* Aufgaben:
A – Beantworte anhand des Textes über die Rätsel der Anden diese Fragen:
(i) Wer erbaute den Sonnentempel, und in welchem Jahrhundert?
(ii) In welchem Jahr erschienen die Wahrhaftigen Kommentare?
(iii) Womit waren die Kanten der Kehlleisten in den Nischen ausgelegt?
B – Schreibe einen Abschnitt aus dem Text über die Rätsel der Anden wortgetreu ab. Beginne bei den Worten „Vier Rätsel der“ und höre nach „Hochtechnologie in Cuzco?“ auf.

* Dokumenttext:
────

Vier Rätsel der Anden

Die Kirche Santo Domingo in Cuzco, errichtet auf den Überresten des Sonnentempels Coricancha (McKay Savage, Wikimedia Commons)

Hochtechnologie in Cuzco?

„Mitten in Cuzco“, schreibt Erich von Däniken und illustriert das mit einem Foto[1], „steht die Kirche Santo Domingo. Bei Grabungsarbeiten wurde diese eigenartige Nische freigelegt. Die Reste einer ehemaligen, sehr präzisen Technologie sind nicht zu übersehen.“

Frank Dörnenburg hat auf seiner Homepage im Internet eine eigene Rubrik, die „Fünf-Minuten-Rätsel“, das sind Behauptungen der Prä-Astronautik, die sich leicht innerhalb dieses Zeitraumes erklären lassen. Dänikens Nische ist ein Beispiel dafür. Wer nur ein wenig über die Inka gelesen hat, der weiß schon, dass das Kloster des heiligen Dominikus dort steht, wo früher der Haupttempel der Inka, der Sonnentempel in Cuzca, stand. Erbaut wurde dieser vom Inka Yupanqui im 14. Jahrhundert – also im Mittelalter, nicht in grauer Vorzeit.[2]

Garcilaso de la Vega war ein Nachkomme der Inka, der – wie fast alle Adligen Perus – von den Spaniern bekehrt und in Ämter gesetzt wurde. Er reiste nach Spanien und schrieb dort eine Geschichte des Inkareiches, die Wahrhaftigen Kommentare, die 1609 erschienen. Garcilaso beschreibt das Inka-Reich nicht nur aus eigener Anschauung, er befragte auch seine Freunde und Familienmitglieder. Wir haben hier die einzigartige Möglichkeit, die Eroberung Perus und den Alltag der Peruaner (allerdings nur des Adels und des Königshauses) mit der Stimme der Inka zu hören. Garcilaso kennt nicht nur die vorspanische Religion und das Leben in Peru aus eigener Hand, er hatte zudem Zugang zu den geheimen Überlieferungen der Inka-Kaste. Und das schreibt er – unter anderem – über Dänikens Nische:

„An den Wänden dieser Gemächer … befanden sich, jeweilig an der Außenseite, im dicken Stein, vier Nischen, eingearbeitet in die Wände, die wie alle anderen jenes Hauses aus behauenem Stein bestanden. Diese Nischen hatten an den Kanten und in der ganzen Höhlung Kehlleisten, und entsprechend den am Stein ausgearbeiteten Kehlleisten waren die Nischen mit goldenen Platten ausgegleidet, und dies nicht nur an Wänden und Decke, sondern auch am Fußboden. Die Kanten der Kehlleisten waren mit ausgesuchten Steinen, Smaragden und Türkisen, ausgelegt, denn dortzulande gab es keine Diamenten und Rubine. In diese Nischen setzte sich der Inka an den Feiertagen der Sonne, mal in die eine, mal in die andere, je nachdem, in welche Zeit der Feiertag fiel.

────

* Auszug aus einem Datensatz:
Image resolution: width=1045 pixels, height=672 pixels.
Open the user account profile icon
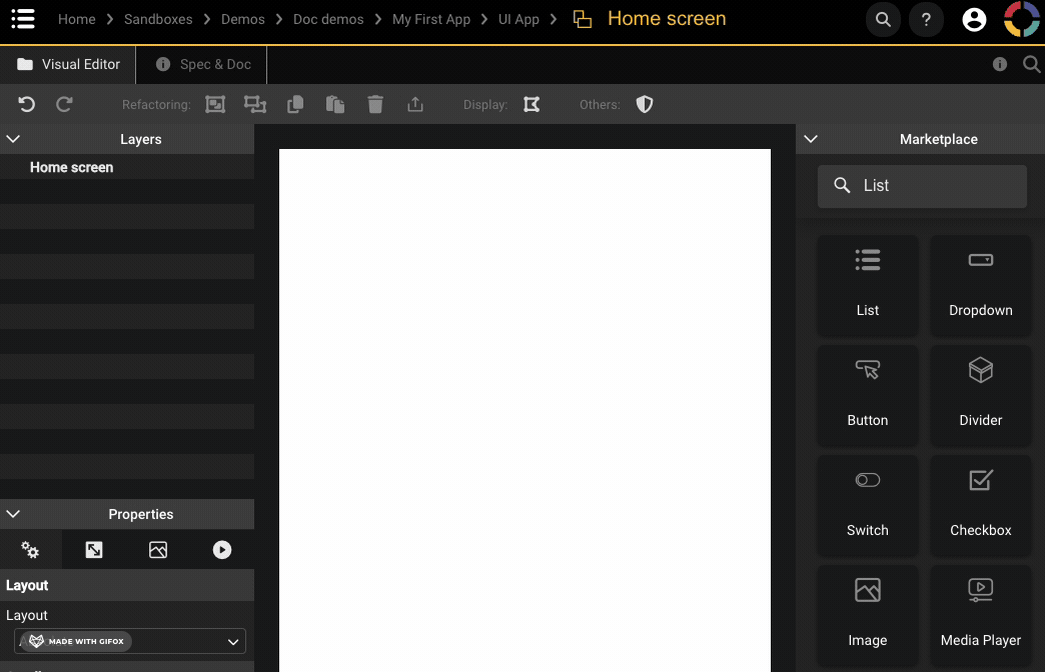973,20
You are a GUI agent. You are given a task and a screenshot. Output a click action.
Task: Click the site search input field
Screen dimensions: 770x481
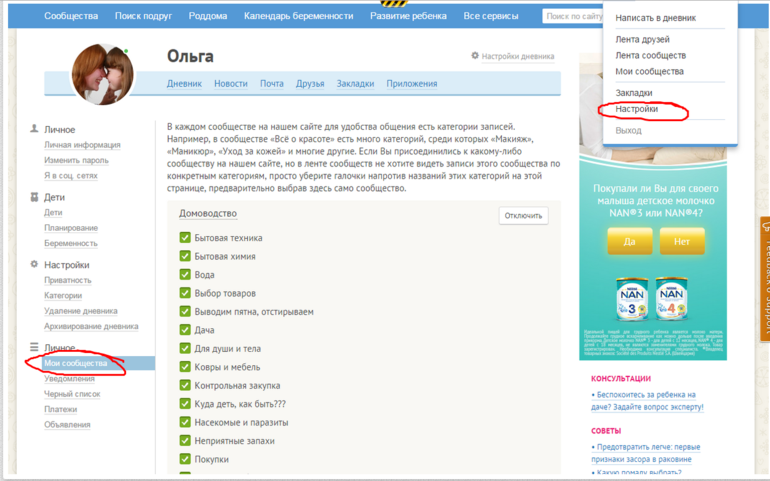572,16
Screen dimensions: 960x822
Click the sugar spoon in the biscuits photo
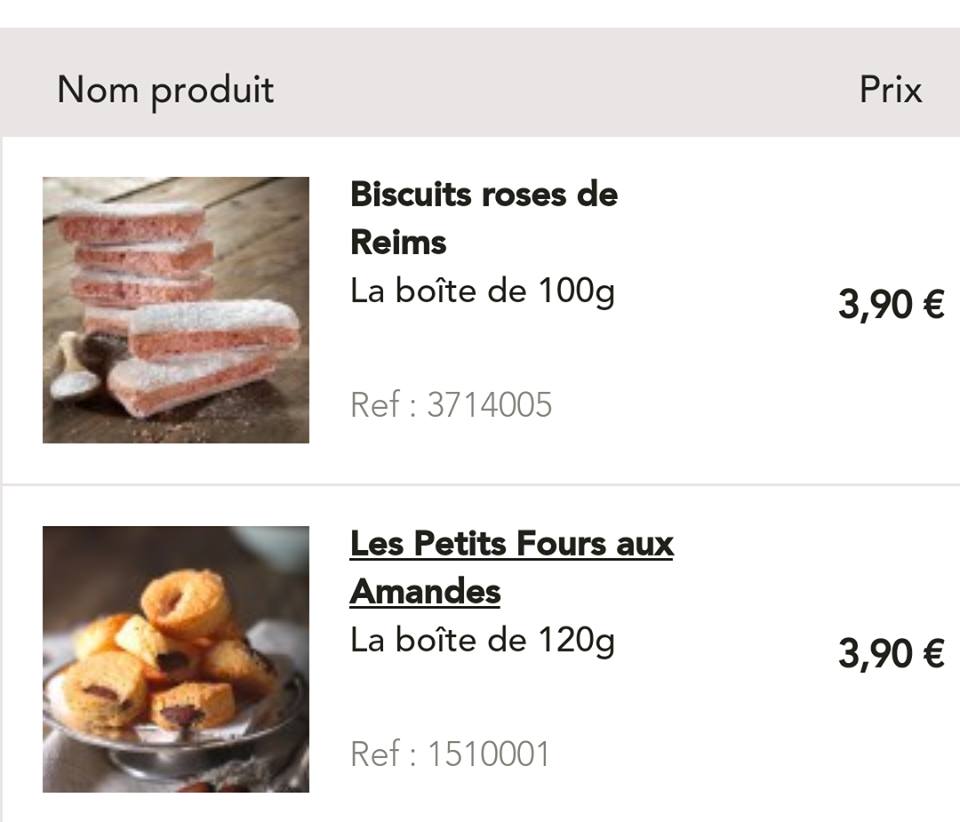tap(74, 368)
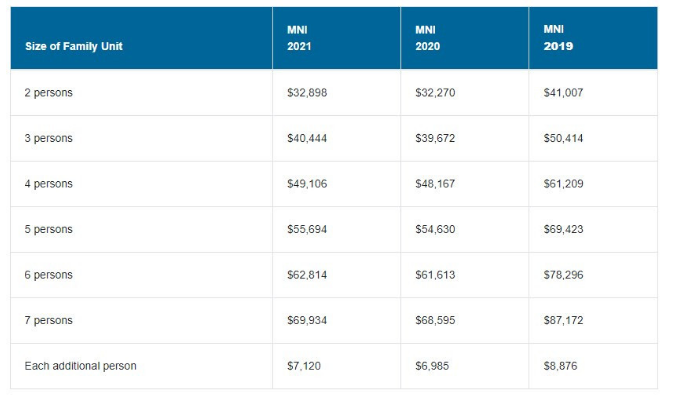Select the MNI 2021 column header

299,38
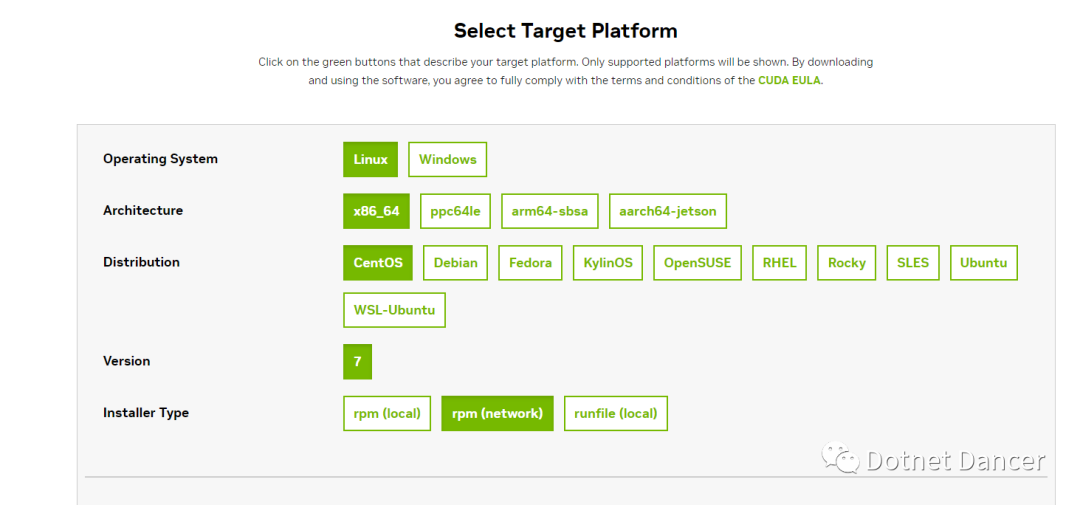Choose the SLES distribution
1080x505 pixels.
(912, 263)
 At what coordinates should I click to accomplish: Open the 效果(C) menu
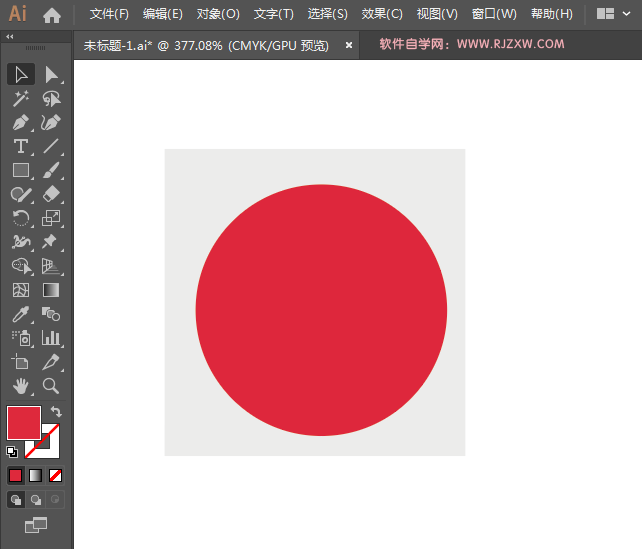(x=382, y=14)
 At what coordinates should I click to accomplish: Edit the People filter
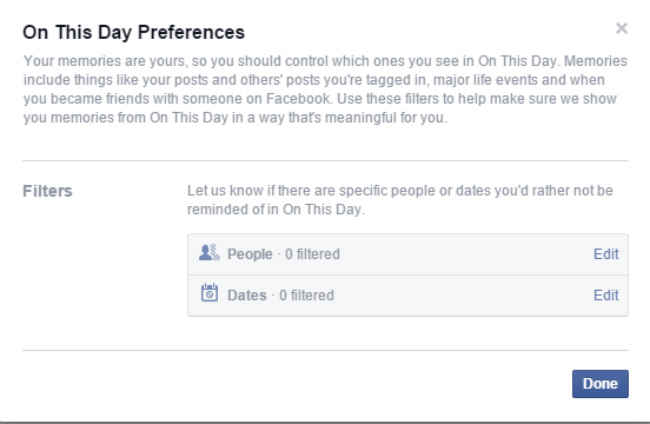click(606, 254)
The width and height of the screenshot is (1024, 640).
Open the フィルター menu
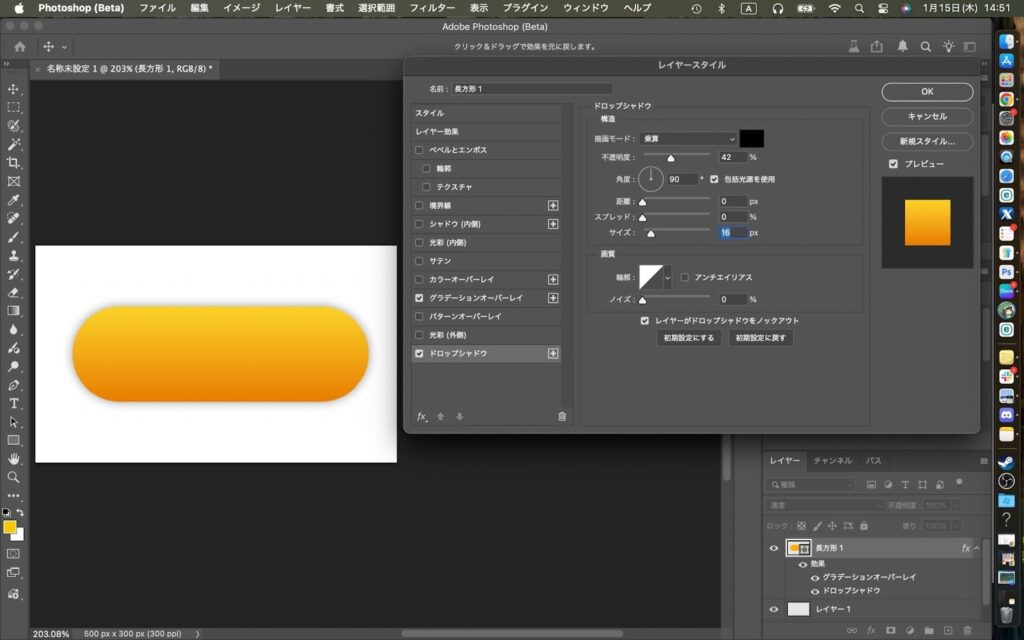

────

* Ergebnisse:
A –
(i) Der Inka Yupanqui, im 14. Jahrhundert.
(ii) 1609.
(iii) Mit ausgesuchten Steinen, Smaragden und Türkisen.

B –
Vier Rätsel der Anden

Die Kirche Santo Domingo in Cuzco, errichtet auf den Überresten des Sonnentempels Coricancha (McKay Savage, Wikimedia Commons)

Hochtechnologie in Cuzco?